Lowther began a series called “Things in my Tesco job that remind me of my musical theatre career”, which spanned 11 parts and garnered thousands of views, but it was her “Tesco 9-5” video – showing a day in the life of a Tesco worker set to her own version of the Dolly Parton song – that changed everything.

“It just blew up. Within a couple of days of posting it, my dad called me and said, ‘You’re a millionaire!’ I said, ‘Am I? Have I won the lottery?’ and he said, ‘No, you’ve got a million views on your TikTok.’ I mean, half of them were probably him, but I was so excited that I was making people smile. The thing is,” she says, “I don’t even work 9-5, I work 7-2, but that doesn’t have quite the same ring to it.”
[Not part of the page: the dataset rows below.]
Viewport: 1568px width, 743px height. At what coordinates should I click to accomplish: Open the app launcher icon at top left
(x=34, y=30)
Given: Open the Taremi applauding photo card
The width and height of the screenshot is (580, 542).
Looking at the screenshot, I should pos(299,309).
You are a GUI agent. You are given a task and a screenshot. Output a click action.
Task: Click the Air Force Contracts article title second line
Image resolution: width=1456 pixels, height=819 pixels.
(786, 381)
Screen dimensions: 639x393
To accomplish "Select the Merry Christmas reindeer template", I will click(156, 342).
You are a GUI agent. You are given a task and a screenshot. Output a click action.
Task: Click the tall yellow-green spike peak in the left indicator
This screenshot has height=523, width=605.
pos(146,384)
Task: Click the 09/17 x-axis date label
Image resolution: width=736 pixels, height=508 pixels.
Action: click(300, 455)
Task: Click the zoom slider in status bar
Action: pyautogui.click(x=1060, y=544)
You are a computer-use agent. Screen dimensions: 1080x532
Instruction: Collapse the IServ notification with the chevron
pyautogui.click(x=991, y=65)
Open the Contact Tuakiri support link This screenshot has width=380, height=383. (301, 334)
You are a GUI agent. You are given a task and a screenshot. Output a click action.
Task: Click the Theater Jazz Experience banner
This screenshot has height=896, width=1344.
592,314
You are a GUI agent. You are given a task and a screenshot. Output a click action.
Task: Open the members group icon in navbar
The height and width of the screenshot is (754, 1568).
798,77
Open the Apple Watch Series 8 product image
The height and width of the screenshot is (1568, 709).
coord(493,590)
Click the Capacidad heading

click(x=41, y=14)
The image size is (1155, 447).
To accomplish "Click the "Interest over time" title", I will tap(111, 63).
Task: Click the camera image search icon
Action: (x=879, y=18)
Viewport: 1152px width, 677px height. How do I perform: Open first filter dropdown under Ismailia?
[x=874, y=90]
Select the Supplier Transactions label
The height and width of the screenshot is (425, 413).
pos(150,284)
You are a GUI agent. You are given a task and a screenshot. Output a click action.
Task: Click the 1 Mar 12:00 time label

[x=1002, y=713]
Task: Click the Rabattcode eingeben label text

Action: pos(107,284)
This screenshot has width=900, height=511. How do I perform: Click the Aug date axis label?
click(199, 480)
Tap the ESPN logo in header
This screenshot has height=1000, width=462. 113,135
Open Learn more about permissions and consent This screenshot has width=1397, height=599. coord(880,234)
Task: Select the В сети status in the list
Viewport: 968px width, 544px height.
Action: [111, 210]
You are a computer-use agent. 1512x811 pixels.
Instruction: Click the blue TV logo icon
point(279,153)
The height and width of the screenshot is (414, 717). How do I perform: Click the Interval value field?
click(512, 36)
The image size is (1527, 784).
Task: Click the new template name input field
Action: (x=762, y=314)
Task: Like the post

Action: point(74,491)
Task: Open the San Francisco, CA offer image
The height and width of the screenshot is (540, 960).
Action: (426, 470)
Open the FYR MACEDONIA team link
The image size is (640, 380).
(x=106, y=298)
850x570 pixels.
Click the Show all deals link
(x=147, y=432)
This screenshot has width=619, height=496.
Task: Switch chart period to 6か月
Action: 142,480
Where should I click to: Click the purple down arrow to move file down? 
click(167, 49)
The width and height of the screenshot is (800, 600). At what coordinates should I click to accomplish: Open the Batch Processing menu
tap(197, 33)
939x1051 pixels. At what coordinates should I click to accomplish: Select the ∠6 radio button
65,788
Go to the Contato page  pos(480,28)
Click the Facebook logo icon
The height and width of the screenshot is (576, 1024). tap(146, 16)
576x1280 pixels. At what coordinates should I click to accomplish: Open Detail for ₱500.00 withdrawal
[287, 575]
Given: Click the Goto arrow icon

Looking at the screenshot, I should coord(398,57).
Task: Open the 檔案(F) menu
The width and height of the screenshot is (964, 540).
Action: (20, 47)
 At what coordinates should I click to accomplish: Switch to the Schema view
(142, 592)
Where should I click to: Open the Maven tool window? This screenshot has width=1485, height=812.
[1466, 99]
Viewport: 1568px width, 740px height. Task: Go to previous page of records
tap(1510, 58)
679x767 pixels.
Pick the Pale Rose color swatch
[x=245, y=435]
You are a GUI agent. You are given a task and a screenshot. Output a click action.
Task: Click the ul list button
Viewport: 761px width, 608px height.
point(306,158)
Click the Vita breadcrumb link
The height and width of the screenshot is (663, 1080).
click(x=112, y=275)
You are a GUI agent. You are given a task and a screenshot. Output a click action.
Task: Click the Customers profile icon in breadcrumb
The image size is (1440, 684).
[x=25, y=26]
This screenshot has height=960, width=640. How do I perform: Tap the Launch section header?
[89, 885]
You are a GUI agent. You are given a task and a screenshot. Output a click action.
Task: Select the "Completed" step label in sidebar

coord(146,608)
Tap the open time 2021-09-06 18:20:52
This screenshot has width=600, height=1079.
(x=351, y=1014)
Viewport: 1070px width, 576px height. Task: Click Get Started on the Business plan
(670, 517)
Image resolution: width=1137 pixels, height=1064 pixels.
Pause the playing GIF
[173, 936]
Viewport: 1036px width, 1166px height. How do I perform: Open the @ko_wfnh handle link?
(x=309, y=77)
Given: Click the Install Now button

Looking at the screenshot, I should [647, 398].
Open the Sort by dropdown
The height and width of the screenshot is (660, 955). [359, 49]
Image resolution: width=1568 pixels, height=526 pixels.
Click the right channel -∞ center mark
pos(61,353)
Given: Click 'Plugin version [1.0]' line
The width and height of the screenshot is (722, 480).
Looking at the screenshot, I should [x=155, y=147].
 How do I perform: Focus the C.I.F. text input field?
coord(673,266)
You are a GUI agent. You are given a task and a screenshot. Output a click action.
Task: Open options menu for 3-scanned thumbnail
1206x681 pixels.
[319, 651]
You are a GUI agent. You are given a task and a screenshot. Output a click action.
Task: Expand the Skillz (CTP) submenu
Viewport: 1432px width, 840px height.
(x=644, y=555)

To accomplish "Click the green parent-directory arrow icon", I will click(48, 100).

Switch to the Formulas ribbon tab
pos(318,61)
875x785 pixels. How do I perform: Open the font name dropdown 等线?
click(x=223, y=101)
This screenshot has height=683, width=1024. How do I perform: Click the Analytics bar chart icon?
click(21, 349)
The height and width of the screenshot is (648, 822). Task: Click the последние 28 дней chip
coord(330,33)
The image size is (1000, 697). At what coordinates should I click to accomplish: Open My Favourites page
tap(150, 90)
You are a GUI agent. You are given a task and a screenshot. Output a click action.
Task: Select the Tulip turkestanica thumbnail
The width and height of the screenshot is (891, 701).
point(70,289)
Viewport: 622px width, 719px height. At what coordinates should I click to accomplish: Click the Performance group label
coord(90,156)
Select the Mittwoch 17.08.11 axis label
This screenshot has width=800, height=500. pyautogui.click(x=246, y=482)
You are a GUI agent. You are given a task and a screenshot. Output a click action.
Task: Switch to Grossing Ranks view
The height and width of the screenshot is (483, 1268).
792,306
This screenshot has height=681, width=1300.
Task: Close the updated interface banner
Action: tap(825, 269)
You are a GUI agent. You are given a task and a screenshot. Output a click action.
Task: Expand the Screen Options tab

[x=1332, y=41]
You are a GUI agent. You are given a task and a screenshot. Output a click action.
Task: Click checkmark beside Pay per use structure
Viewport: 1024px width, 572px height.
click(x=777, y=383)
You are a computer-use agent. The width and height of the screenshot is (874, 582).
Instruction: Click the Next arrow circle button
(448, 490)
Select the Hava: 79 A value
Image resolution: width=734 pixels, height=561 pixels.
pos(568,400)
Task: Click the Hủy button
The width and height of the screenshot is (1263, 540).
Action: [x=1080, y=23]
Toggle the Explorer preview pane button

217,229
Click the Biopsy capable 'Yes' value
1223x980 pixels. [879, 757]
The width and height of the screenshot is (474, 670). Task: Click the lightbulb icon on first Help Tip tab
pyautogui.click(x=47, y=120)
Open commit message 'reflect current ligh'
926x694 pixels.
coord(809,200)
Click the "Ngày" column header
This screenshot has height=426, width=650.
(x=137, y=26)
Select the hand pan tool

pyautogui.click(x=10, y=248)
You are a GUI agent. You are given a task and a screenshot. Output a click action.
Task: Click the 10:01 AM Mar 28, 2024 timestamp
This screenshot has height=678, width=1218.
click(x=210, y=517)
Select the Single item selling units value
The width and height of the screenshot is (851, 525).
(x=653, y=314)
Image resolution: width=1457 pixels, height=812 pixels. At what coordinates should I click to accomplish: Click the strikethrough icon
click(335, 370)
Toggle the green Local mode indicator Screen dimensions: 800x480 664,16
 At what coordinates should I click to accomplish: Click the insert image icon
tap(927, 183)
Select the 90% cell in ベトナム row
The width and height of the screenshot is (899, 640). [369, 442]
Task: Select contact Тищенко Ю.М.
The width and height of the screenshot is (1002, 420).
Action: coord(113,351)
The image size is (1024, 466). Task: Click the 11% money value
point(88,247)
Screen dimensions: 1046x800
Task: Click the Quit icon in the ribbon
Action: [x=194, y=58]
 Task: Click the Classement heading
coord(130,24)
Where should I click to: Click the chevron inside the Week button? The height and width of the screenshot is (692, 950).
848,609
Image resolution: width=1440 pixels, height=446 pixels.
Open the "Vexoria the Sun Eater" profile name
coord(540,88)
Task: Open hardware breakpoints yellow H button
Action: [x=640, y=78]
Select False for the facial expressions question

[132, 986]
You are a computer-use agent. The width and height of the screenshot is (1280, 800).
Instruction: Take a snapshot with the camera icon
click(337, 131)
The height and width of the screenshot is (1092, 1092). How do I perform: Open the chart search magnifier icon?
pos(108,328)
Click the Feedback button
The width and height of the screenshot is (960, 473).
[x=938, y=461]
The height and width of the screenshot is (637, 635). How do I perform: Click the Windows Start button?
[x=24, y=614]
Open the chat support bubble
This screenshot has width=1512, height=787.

« You’re a millionaire!’ I said, ‘Am I? Have I won the lottery? »

When we speak, it’s six months since her breakout video, and Lowther has 100,600 followers and 2.2 million likes. These days, brands want to send her freebies, she’s featured in a Channel 4 documentary with Jo Brand, and fans travel to meet her (not all of them get wine dropped at their feet). It’s brought Lowther fame in the most unexpected way, but even more than that, it’s brought her hope. “When we first went into lockdown and all the theatres closed, I was like, ‘What am I going to do with my life?’ and it went on like that. But now I have a platform to share my creativity and build a career for myself. I’m really thankful for my job at Tesco, but I’d love to get back on stage and I hope TikTok will act as a bit of a CV for me.” ›

Both Lowther and Laflin have made something special out of the everyday, but some of TikTok’s most prominent unfluencers have found fame in truly unusual places. In March last year, 17-year-old Hannah McSorley came across some frogspawn while on a walk in the countryside around her home in Omagh, Northern Ireland, and took it home in a glass jar so her nine-year-old brother could see it grow.

Photo credit: Hearst Owned

Photo credit: Hearst Owned

“It’s quite an unusual thing to look at, frogspawn, and I started thinking it would be interesting to see what people thought of it. I had just downloaded TikTok, and I think I’d only ever posted a couple videos of baking, so I thought maybe this would be more interesting to people.”

She named her account Baby Frogs, and began chronicling the tadpoles’ journey, growing her following from a few thousand to 2.6 million followers and 54.1 million likes today. It’s hard to know what grows quicker, her frogs or her follower count.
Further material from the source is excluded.